ONE of the Forest’s oldest shops is set to shut after serving customers for more than 150 years.

Traditional Coleford tobacconist, confectioner and men’s barber Bolter’s will close its doors for the final time next week after the ‘sad decision’ was taken to cease trading.

Founded in 1866 when Queen Victoria was in the middle of her 64-year reign, the town centre business beside the Clock Tower has been run by three generations of the Bolter family, and still has a traditional shop frontage echoing times past.

But with ill health forcing owner Patrick Bolter, 79, to move into a care home, the business will disappear from the high street it has graced for a century and a half.

Originally situated on the other side of Market Place where Lloyds Bank is now based, it moved around a century ago to its current site.

And Sandra Scotford, who has worked alongside Mr Bolter for 38 years, said: “It’s very sad, but it’s time to close.

“I’ve cried my heart out these last few weeks, but Patrick lost his second leg last year and we need to pay for his care, so we’ve had to take the decision to close up and sell the building.

“I’ve spent all of my adult life working here, and it’s been such a part of the town’s history… it has so many memories.”

Founded by Patrick’s granddad Thomas Bol­ter senior 151 years ago as a tobacconist and barbers, it later moved across the square after the old building was sold for £1,000 and the new one bought for half the price.

His son, Patrick’s father Thomas Bolter junior, then ran the store with his wife.

“They had Pat quite late in life, and he was helping out in the store as soon as he could walk,” said Mrs Scotford.

“And Pat kept that old world charm right the way through, by only serving sweets out of traditional jars, and forget grams, it was ounces measured up on old scales, and penny chews.

“He sold real hand-rolled tobacco, and insisted on smoking a pipe in the shop, even when they changed the rules.

“A policeman came in and said ‘you can’t do that anymore, Pat’ but he told him to read up on his law, tobacconists were exempt. “I’m going to keep on smoking my pipe,” he said.

“And Pat was still cutting hair until two years ago, with four regular customers in their 80s refusing to let anyone else do it.
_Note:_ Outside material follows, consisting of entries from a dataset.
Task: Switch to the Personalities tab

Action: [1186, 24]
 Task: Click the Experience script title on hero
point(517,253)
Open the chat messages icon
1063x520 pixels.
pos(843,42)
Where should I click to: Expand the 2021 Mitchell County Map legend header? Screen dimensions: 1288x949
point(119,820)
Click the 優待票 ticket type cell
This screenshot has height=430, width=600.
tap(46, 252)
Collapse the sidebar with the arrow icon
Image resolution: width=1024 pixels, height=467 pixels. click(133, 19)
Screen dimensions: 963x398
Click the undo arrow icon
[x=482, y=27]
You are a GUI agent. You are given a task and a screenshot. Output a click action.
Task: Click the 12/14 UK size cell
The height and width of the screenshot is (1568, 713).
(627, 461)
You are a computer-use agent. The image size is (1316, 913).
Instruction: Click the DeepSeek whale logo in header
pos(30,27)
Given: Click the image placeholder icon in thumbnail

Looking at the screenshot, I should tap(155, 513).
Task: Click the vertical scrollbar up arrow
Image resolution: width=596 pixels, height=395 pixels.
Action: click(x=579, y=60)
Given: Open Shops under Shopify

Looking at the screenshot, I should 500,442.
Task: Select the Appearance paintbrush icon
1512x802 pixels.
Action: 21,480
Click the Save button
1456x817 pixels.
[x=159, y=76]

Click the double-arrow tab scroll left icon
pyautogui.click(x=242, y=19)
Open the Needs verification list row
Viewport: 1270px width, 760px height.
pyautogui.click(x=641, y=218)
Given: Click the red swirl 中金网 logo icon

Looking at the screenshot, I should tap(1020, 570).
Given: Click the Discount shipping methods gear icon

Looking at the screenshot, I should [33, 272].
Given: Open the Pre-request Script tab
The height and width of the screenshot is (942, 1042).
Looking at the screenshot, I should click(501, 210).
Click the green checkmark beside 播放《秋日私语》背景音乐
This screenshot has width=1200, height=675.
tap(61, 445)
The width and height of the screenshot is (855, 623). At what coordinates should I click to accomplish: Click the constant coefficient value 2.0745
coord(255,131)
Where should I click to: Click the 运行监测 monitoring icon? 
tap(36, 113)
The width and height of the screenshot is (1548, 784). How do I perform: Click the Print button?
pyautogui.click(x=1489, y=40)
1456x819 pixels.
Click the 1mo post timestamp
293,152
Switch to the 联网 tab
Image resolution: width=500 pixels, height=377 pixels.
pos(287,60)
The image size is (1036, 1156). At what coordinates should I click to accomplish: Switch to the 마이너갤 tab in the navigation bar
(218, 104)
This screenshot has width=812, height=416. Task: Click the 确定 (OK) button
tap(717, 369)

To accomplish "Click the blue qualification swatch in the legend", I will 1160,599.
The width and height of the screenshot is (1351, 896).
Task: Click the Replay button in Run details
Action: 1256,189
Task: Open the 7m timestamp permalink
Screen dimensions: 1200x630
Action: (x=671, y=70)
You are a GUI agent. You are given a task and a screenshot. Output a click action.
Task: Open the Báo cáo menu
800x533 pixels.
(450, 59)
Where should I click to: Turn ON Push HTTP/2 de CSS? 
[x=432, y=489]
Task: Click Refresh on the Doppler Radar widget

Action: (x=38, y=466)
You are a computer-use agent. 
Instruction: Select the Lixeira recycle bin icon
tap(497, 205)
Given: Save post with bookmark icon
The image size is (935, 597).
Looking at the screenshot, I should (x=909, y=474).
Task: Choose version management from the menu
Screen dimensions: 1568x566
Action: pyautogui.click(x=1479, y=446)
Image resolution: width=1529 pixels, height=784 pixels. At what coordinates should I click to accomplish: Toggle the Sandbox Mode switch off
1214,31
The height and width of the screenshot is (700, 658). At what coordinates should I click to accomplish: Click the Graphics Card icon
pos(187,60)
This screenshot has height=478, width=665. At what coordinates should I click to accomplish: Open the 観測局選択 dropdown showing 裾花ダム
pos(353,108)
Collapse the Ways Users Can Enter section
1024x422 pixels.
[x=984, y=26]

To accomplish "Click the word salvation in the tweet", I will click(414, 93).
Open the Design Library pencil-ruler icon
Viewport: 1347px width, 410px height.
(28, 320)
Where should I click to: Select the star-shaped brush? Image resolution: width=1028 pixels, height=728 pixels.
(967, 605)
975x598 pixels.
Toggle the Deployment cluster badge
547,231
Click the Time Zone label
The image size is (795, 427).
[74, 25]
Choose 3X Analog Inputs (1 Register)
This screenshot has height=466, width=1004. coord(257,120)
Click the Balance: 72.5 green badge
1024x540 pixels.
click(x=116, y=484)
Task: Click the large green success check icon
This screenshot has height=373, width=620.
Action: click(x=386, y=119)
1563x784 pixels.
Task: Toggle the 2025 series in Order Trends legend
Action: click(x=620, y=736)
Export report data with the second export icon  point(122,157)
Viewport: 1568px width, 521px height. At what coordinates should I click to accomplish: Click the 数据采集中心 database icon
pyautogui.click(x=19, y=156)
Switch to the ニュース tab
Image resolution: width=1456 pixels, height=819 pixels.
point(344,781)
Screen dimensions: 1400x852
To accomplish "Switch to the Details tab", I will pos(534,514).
“That was despite losing his first leg 12 years ago, as a blacksmith customer built him a frame to lean on so he could keep barbering.”

Mrs Scotford added: “He never fell out with anyone, he was a perfect gentleman.

“And there was nothing he didn’t know about Coleford, and he had an opinion on everything to share with customers.

“If the flag came down on the Clock Tower, he was straight on the phone to the council,” she said.

“And for me personally, Patrick was a like a granddad to my two children Jade and, taking them off to steam and bus shows. A part of old Coleford will go when we sell up. It’s so sad.”